##### PROVIDED PASSAGE

Reviewed by Ryan M. Irwin (SUNY Albany)
Published on H-Diplo (July, 2014)
Commissioned by Seth Offenbach

Global Interdependence begins with an evocative epitaph: “A man without bias cannot write interesting history—if, indeed, such a man exists.” The quote, which comes from Bertrand Russell’s memoirs, introduces this diverse overview of the world after 1945. As editor, Akira Iriye explains, his biases include a commitment to contributing a fresh perspective on the recent past, a desire to place this perspective in a truly global frame, and a devotion to explicating the layers of transnational history. Although these layers, which he identifies as geopolitics, economics, the environment, and cultural exchange, converged at different points after 1945, each has a distinct story and chronology, and each layer receives separate treatment in Global Interdependence’s five chapters. Readers looking for a new take on the driving force of history will have to look elsewhere; this is a tome about interactions. Transnational exchange happened “across borders, among people and their communities, ideas, and goods, to such an extent that, whether we are talking about political, economic, social, or cultural affairs, the destinies of nations, civilizations, individuals, and the natural habitat become closely linked” (p. 4). Presented with an admirable terseness, Iriye’s argument straddles the line between understatement and provocation: the world achieved interdependence after 1945.

##########

» PROBLEM STATEMENT
According to the book review, how many chapters does Global Interdependence have? Please answer briefly. The lines that follow have no connection to the book review.

##### ENTRIES PROVIDED

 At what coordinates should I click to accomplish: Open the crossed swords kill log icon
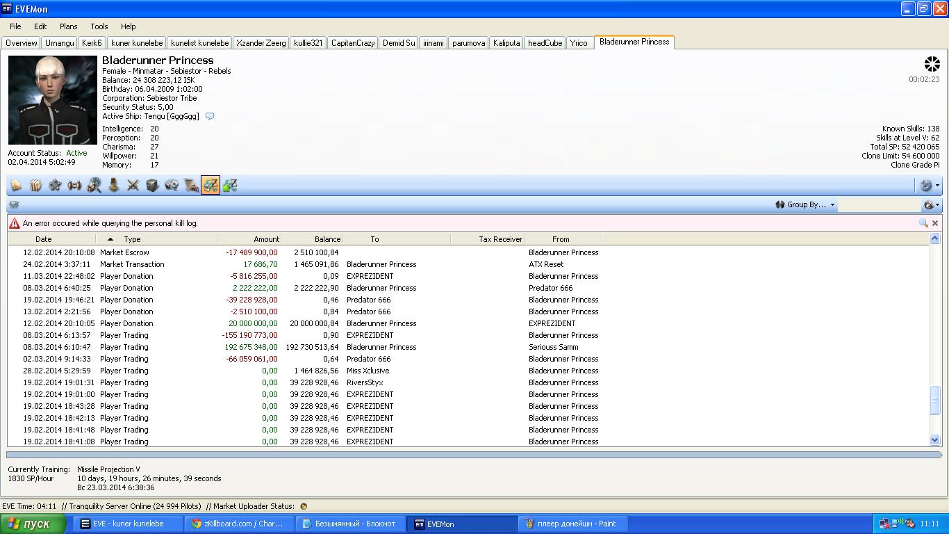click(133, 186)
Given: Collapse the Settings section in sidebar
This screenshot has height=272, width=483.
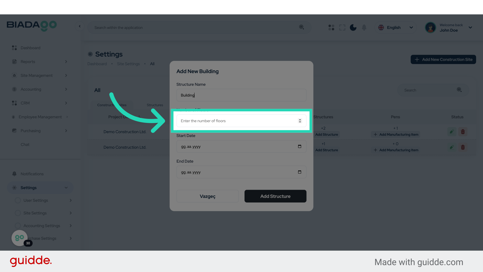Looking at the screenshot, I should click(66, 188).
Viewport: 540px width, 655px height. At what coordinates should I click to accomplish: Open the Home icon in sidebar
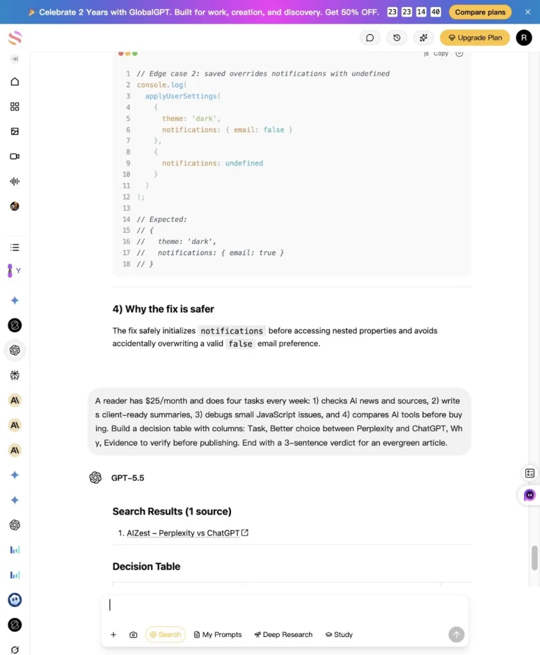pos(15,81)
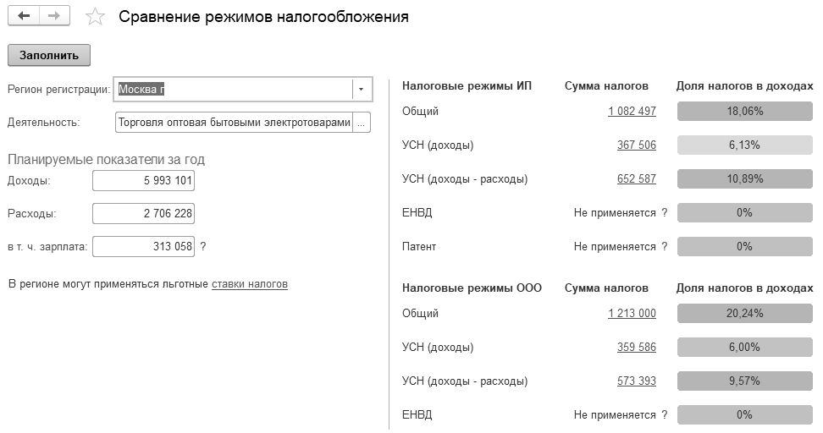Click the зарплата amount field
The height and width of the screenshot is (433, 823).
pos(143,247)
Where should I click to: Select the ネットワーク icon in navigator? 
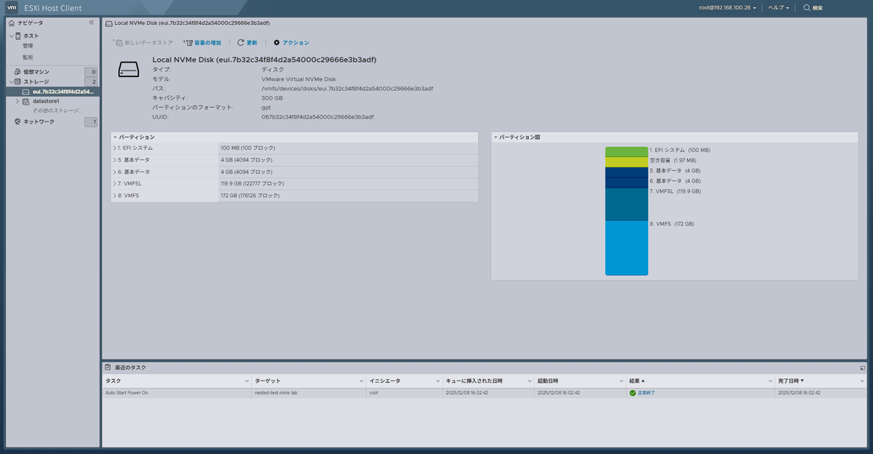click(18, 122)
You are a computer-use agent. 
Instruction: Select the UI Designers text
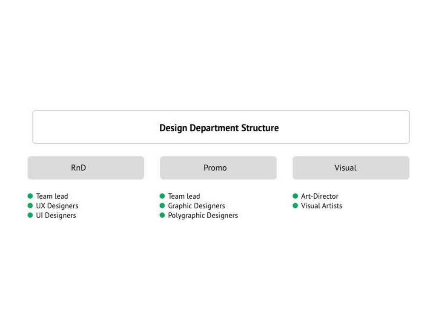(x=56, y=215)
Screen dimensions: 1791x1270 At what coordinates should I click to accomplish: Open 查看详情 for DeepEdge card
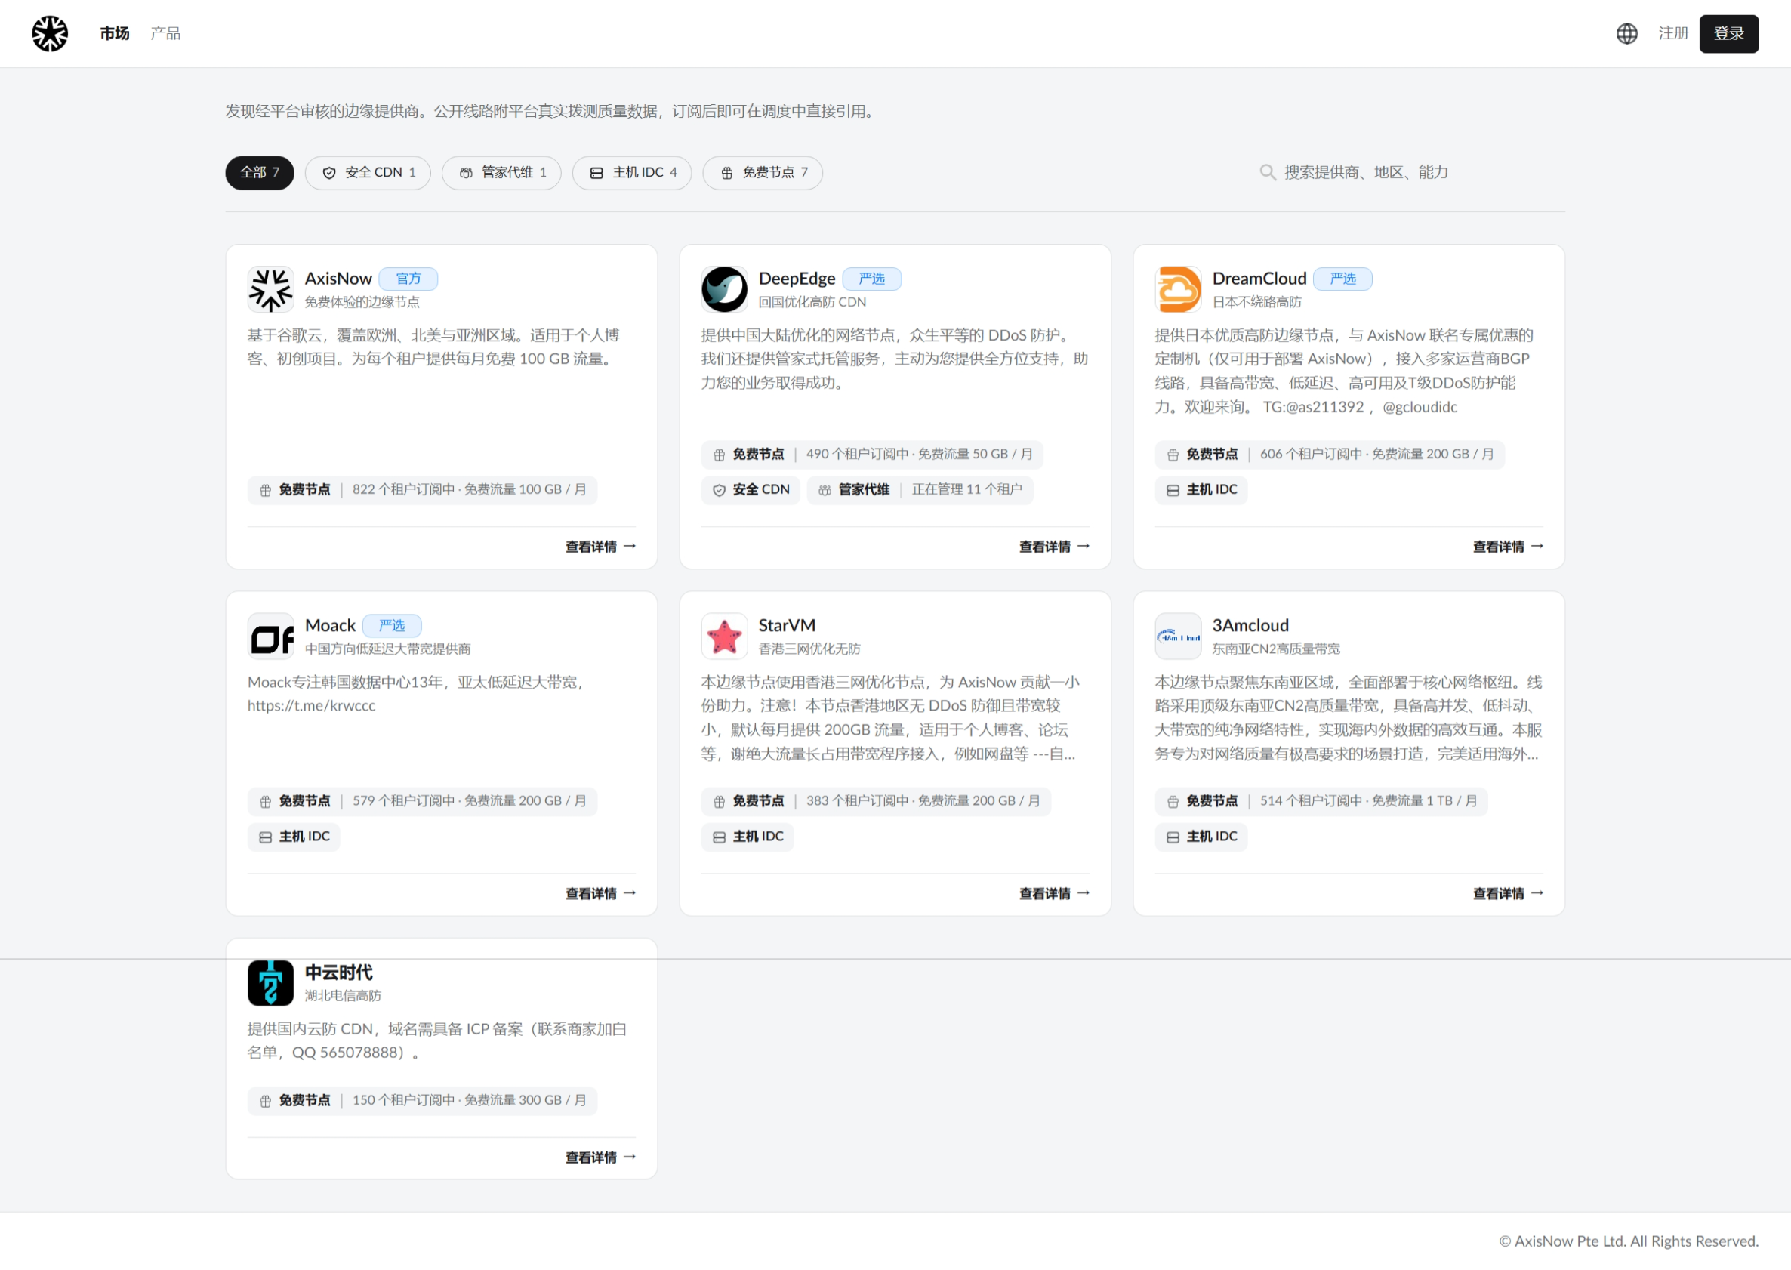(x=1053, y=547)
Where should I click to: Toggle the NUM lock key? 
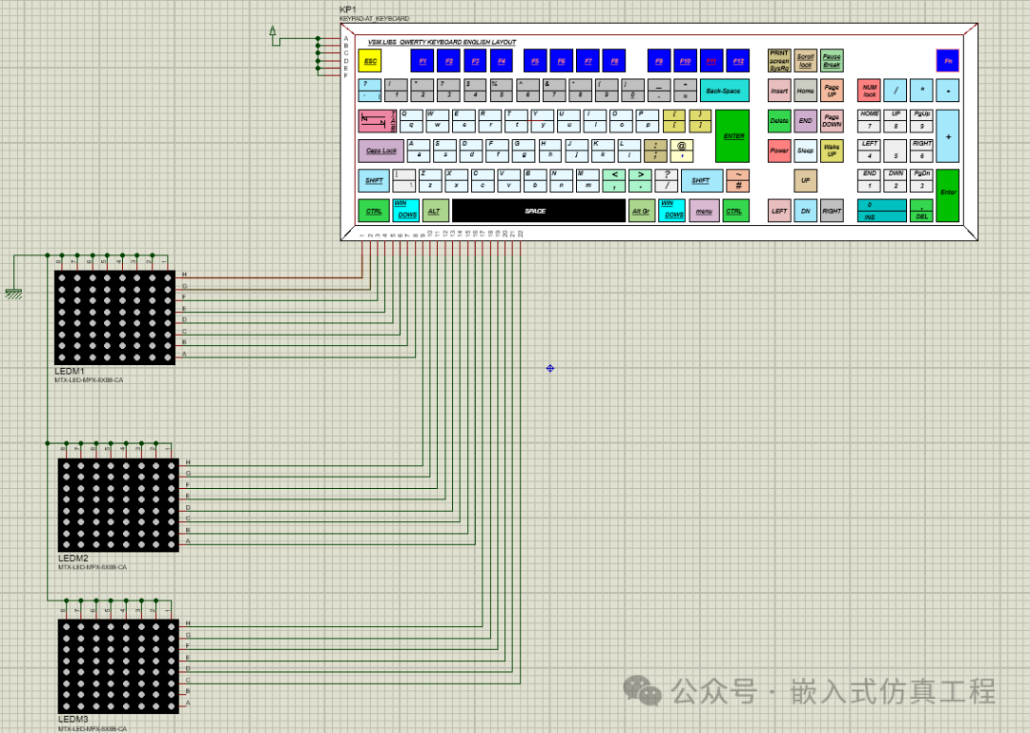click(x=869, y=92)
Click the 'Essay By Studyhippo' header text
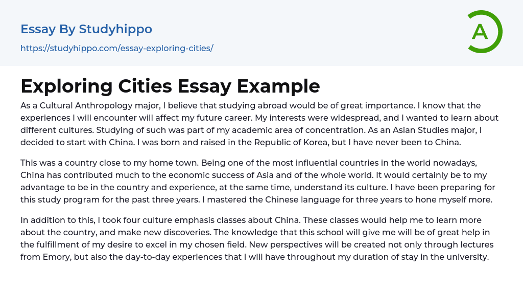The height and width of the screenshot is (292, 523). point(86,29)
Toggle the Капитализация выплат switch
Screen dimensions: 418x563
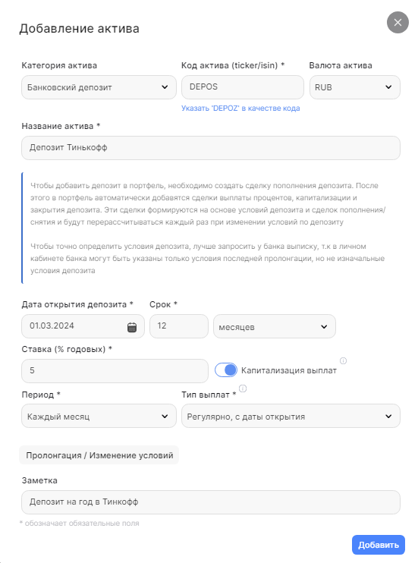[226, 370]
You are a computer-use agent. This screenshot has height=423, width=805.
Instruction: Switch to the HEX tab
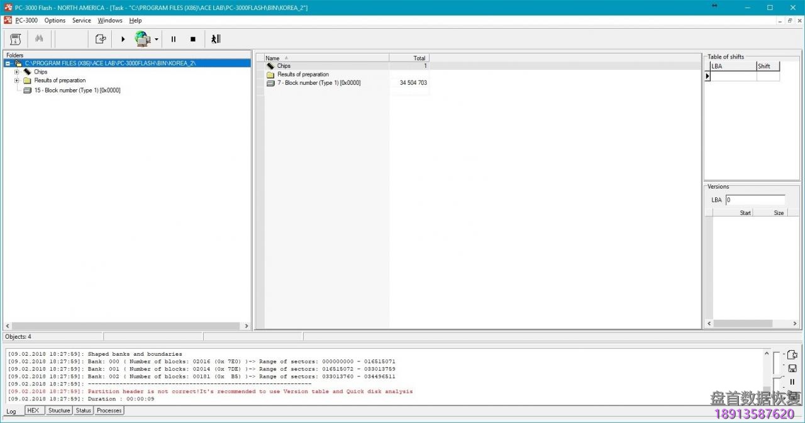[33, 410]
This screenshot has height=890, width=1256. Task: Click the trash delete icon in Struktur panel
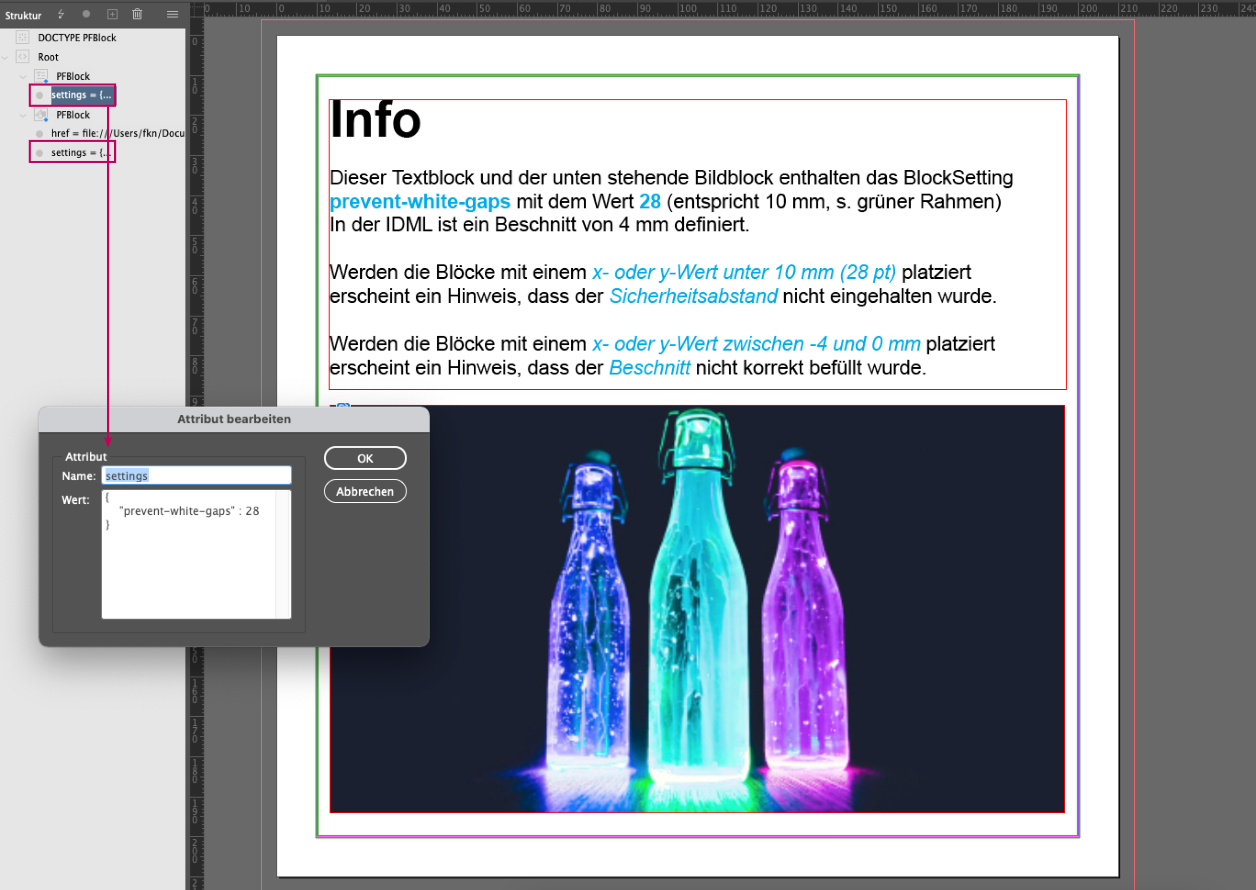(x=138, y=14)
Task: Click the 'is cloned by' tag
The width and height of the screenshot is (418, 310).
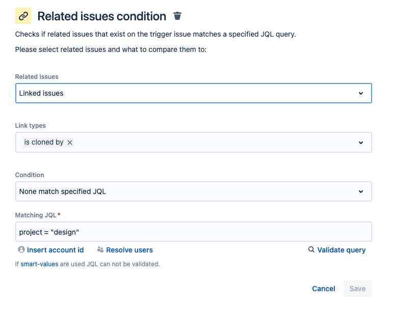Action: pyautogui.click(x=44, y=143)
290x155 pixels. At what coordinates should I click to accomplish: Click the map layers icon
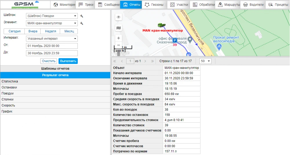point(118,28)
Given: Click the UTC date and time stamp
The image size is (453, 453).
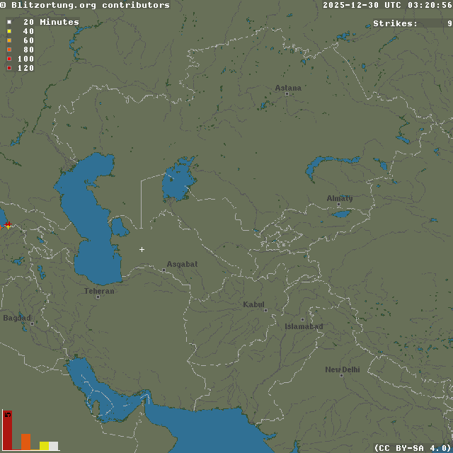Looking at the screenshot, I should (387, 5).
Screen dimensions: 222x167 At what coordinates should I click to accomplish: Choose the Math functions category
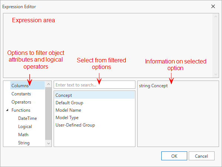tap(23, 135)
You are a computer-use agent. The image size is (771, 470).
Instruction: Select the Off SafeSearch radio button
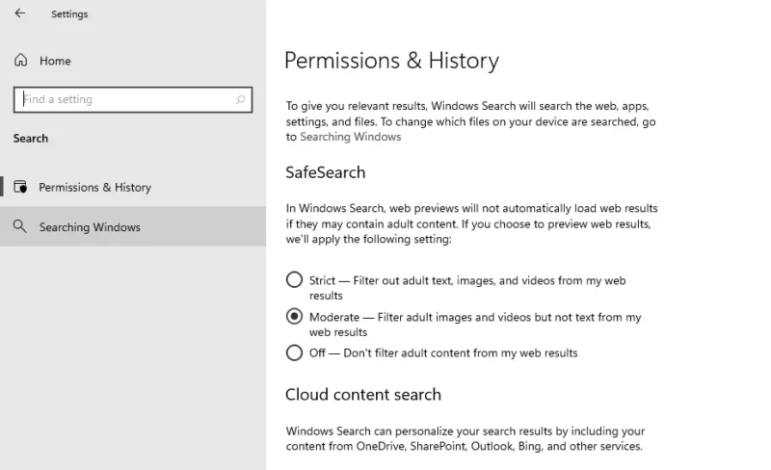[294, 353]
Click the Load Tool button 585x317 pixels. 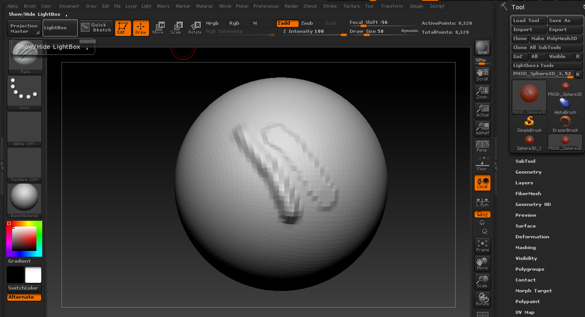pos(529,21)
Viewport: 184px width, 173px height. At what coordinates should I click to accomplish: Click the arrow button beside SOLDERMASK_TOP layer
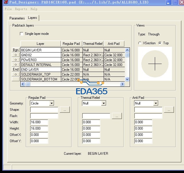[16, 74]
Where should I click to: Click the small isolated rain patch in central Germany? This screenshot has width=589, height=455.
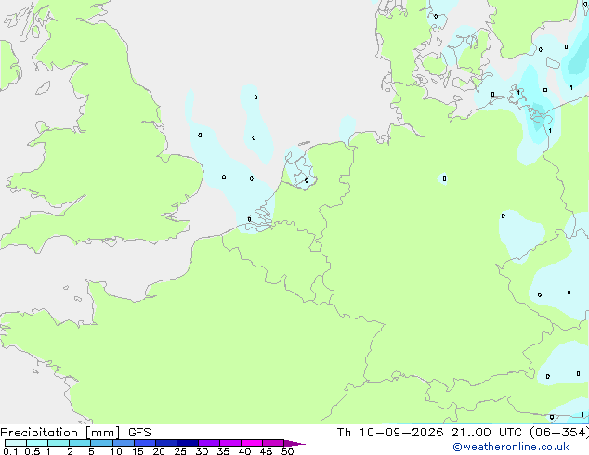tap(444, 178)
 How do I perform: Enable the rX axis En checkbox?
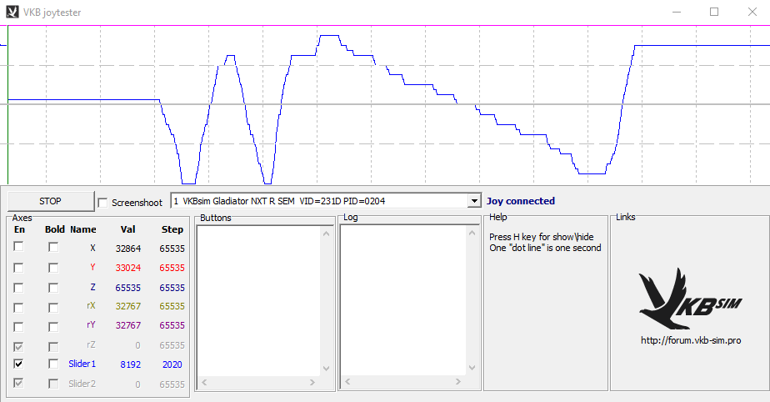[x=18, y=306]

##########

» TASK SOLUTION
Five chapters.